___ Exercise materials ___

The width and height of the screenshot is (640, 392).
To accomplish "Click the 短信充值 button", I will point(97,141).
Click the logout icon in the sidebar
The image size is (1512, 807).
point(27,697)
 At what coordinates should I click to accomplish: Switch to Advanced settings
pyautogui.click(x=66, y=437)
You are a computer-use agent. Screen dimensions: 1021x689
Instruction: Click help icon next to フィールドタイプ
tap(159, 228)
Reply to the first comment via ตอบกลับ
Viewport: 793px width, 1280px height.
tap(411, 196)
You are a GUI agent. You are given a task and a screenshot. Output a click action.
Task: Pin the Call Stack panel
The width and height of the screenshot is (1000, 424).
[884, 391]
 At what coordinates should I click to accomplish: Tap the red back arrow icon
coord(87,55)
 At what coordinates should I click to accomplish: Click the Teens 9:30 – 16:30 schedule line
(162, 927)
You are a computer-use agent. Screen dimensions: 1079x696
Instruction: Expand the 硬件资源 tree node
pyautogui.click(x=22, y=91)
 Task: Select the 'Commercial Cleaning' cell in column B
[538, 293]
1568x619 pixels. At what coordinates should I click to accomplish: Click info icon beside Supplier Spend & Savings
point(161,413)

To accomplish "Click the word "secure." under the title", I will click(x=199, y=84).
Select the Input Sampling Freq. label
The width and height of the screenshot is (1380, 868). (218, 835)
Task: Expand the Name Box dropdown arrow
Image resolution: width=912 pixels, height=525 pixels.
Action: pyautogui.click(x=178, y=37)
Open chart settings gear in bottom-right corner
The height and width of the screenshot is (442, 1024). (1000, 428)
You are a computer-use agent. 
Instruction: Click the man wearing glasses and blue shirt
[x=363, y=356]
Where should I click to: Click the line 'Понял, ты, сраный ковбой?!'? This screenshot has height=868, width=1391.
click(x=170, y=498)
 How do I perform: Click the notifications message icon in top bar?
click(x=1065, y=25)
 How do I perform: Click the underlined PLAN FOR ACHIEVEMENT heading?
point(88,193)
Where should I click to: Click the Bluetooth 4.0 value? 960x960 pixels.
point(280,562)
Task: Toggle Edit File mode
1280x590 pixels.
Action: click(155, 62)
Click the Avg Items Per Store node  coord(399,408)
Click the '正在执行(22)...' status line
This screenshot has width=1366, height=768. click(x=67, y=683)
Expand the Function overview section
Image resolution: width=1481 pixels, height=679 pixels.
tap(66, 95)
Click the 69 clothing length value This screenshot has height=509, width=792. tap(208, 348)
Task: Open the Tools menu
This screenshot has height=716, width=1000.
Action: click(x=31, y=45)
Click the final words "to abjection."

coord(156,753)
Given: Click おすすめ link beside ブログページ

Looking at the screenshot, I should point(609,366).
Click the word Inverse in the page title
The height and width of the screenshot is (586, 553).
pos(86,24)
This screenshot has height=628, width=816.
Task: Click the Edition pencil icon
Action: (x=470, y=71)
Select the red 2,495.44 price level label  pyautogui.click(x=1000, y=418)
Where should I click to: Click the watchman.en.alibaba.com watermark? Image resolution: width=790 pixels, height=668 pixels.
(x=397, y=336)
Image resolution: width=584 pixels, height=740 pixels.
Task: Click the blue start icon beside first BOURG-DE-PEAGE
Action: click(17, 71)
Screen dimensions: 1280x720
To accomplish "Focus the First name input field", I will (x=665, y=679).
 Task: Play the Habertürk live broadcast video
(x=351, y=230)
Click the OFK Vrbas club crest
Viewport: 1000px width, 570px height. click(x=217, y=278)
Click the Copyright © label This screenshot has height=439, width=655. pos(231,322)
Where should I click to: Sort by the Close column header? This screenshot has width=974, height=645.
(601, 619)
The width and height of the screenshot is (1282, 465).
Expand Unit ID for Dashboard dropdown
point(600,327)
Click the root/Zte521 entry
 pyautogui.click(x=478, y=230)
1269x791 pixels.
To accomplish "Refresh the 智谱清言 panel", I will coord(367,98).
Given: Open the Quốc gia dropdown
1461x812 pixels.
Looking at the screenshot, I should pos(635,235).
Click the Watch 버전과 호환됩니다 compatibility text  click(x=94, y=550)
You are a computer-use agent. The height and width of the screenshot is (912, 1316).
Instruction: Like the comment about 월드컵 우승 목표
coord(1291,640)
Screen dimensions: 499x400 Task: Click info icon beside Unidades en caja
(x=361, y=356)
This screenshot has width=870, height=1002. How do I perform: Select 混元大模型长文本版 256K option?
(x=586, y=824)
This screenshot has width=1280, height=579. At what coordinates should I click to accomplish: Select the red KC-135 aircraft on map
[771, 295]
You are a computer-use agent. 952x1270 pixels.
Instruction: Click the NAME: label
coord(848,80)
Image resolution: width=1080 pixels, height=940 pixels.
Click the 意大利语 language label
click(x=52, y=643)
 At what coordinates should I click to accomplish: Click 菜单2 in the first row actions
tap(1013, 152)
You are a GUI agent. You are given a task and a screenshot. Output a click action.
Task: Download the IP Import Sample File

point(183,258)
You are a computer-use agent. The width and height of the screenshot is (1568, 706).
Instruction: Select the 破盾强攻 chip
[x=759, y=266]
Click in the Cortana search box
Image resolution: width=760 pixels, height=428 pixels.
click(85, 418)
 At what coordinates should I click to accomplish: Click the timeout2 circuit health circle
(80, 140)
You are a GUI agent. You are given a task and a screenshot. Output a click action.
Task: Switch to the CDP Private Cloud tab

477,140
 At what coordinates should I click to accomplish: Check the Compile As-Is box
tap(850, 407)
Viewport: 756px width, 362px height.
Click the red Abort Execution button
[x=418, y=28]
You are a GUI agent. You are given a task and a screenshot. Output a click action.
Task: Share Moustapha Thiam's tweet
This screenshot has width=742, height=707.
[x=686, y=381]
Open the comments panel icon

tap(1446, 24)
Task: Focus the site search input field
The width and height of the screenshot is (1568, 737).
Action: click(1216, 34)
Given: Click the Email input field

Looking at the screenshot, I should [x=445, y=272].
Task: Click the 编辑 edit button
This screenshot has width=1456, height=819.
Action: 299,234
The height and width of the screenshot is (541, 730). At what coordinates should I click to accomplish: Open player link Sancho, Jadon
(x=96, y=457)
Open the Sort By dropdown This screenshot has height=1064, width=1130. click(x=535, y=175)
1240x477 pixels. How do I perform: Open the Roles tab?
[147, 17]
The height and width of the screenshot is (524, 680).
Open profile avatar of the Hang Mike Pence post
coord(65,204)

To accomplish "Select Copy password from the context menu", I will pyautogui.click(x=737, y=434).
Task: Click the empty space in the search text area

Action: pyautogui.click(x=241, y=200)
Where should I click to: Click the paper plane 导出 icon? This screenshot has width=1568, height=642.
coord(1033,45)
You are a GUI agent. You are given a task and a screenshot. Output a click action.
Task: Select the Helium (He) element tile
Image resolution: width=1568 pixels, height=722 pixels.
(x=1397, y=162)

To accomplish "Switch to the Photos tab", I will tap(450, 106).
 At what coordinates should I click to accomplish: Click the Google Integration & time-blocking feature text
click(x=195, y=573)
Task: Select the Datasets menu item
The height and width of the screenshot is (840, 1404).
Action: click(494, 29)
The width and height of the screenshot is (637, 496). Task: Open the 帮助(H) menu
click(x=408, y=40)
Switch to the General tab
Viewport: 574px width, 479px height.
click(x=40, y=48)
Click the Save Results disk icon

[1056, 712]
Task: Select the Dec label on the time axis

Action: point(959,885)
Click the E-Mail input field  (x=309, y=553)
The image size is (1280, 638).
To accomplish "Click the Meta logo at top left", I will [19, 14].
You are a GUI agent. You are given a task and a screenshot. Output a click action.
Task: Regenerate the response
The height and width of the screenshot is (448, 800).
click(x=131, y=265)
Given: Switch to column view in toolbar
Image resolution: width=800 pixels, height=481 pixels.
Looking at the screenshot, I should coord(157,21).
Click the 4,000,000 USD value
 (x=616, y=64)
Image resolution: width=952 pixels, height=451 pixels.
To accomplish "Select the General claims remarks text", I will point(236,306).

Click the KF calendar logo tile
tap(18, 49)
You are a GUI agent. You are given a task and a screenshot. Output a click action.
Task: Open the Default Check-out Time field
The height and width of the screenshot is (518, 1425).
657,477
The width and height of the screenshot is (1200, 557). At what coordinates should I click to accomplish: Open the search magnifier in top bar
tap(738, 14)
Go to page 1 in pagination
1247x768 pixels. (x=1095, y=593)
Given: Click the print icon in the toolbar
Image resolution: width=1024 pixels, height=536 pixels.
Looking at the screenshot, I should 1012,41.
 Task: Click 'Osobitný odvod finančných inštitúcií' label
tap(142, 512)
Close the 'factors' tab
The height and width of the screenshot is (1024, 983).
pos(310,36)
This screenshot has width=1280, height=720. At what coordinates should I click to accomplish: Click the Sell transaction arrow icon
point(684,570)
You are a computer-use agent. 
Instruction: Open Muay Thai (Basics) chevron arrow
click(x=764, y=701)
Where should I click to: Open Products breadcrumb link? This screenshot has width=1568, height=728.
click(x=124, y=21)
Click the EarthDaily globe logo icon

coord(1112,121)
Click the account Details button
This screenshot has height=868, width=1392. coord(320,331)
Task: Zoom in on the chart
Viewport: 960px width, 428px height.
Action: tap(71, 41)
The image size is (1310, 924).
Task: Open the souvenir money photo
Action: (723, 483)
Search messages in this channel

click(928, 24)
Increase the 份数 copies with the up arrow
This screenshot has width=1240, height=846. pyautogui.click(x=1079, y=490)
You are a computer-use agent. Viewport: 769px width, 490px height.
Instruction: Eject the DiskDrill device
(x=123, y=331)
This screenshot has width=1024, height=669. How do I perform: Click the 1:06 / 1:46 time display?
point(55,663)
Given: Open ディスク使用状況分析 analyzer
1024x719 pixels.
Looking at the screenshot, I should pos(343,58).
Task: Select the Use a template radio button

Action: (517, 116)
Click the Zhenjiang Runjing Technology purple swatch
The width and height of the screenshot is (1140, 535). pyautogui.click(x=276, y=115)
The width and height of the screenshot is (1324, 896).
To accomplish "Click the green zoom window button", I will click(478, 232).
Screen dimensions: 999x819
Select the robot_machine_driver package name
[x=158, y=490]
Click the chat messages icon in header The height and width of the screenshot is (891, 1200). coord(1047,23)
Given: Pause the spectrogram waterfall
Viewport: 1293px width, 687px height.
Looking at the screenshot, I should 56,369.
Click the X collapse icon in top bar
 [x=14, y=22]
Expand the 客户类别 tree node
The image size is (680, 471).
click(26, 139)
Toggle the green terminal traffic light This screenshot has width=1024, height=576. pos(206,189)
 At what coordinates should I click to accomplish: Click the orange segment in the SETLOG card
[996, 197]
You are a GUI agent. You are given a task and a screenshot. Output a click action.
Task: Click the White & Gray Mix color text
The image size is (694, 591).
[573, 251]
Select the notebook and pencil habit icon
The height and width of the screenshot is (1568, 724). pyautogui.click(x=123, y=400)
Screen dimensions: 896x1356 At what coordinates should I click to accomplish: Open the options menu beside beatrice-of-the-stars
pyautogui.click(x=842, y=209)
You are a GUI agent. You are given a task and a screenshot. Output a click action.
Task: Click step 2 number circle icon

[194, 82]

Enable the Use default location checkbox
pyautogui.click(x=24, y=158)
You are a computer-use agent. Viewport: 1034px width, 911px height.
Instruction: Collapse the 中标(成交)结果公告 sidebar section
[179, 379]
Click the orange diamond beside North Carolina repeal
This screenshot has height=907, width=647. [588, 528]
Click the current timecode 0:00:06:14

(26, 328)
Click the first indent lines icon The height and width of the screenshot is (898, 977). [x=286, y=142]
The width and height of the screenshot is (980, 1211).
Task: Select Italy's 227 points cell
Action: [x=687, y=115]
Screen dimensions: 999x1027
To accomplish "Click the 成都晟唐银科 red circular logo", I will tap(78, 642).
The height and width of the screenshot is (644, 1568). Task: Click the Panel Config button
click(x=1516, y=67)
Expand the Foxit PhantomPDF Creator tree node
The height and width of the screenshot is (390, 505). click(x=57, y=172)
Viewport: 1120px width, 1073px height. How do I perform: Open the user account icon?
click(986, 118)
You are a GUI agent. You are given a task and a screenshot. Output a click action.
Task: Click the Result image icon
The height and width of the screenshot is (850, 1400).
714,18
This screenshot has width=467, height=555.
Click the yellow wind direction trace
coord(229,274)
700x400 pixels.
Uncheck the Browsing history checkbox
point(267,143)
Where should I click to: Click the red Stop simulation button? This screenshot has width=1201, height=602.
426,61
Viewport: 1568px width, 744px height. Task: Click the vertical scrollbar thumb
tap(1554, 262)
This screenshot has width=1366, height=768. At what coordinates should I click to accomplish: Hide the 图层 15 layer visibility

___

» Activity: A complete answer gives every line of the data that includes "title".

» Result:
To accomplish "Click the word "secure." under the title", I will click(x=199, y=84).
Click the word Inverse in the page title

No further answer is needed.